__Task input__
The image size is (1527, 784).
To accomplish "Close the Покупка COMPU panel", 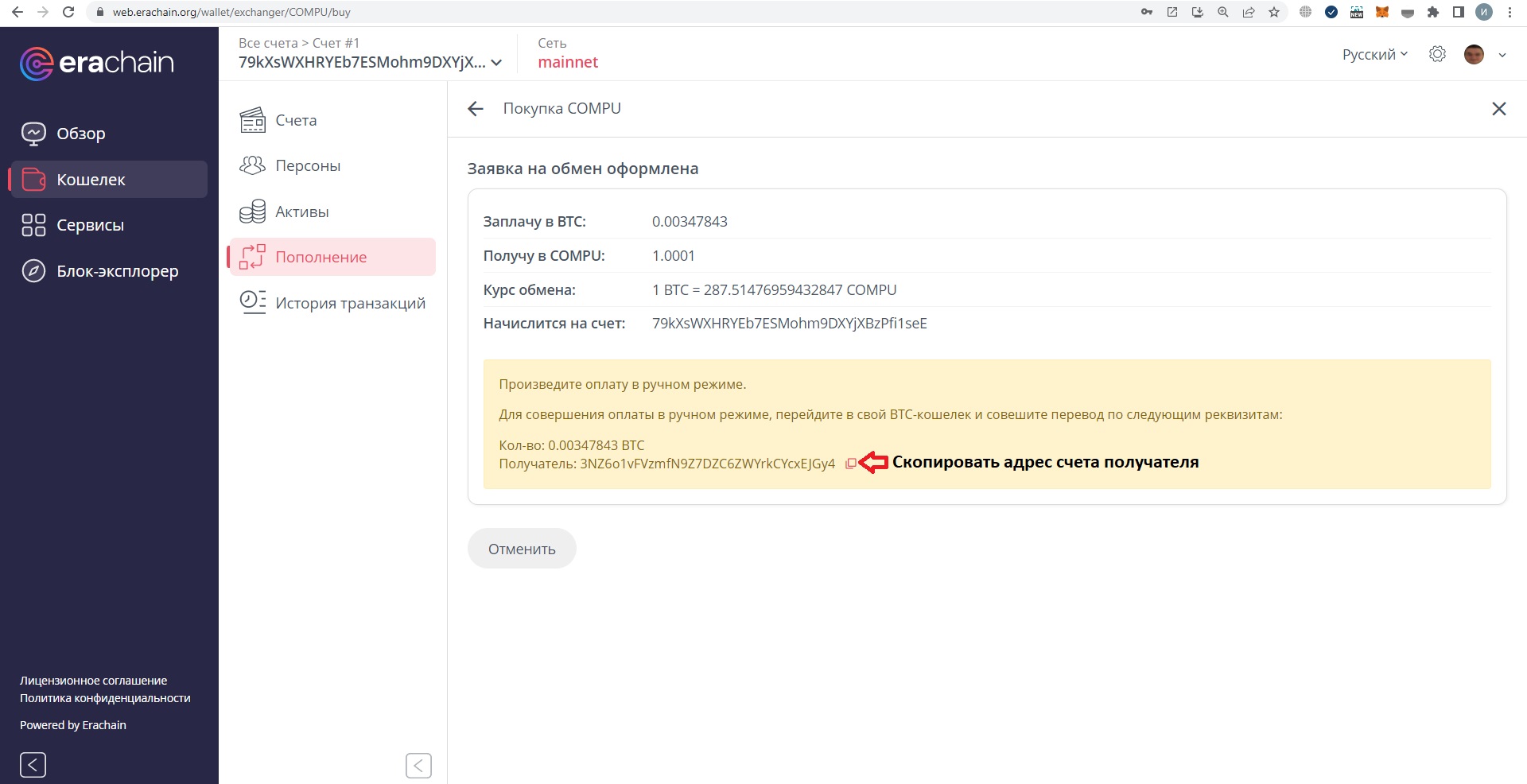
---
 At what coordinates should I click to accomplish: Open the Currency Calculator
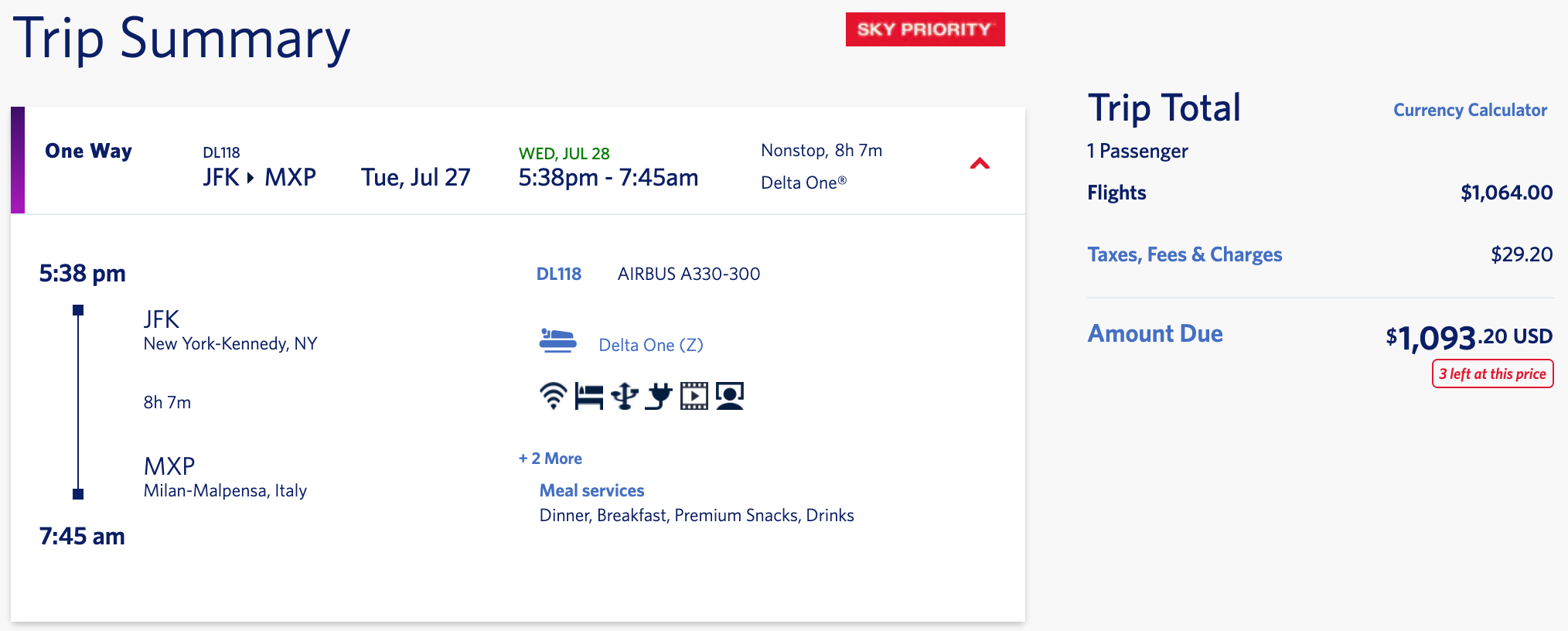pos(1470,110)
==
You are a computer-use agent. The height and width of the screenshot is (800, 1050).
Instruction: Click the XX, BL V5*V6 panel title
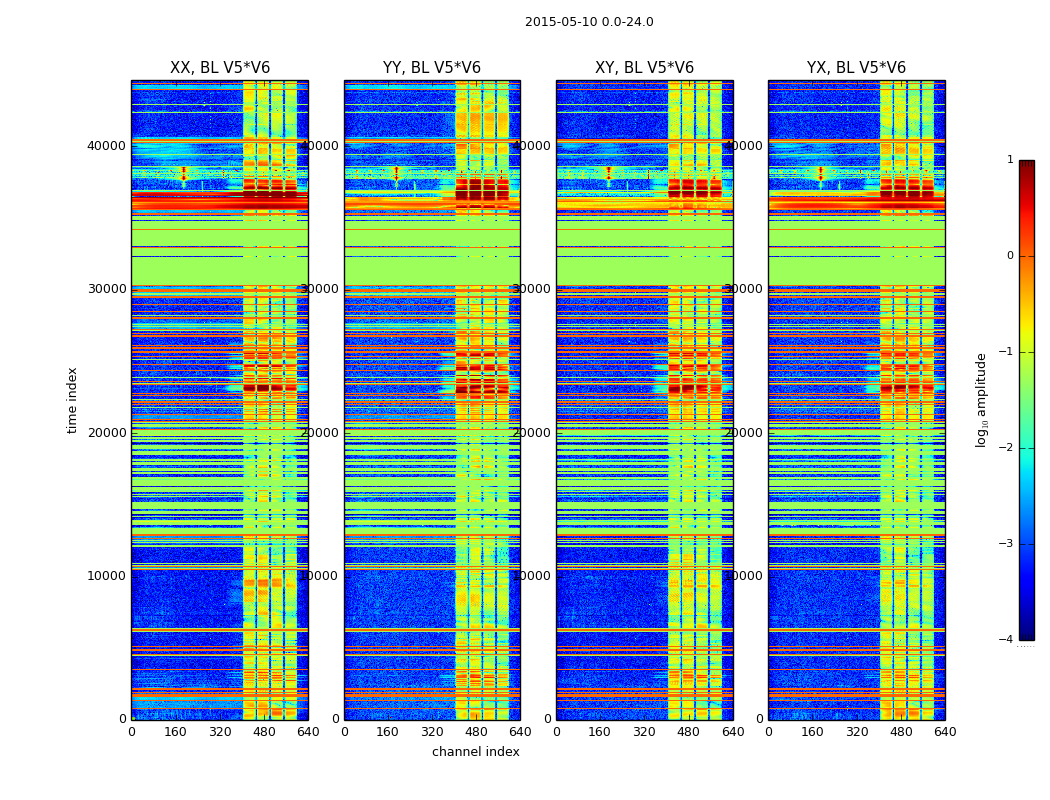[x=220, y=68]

__Exercise requirements__
Convert the records into a numbered list, starting with the line that contains "You are a computer-use" and going on through the line that contains "[x=220, y=68]", with any blank lines left out. Leave the pictures out of your answer.

__Task solution__
1. You are a computer-use agent. The height and width of the screenshot is (800, 1050).
2. Instruction: Click the XX, BL V5*V6 panel title
3. [x=220, y=68]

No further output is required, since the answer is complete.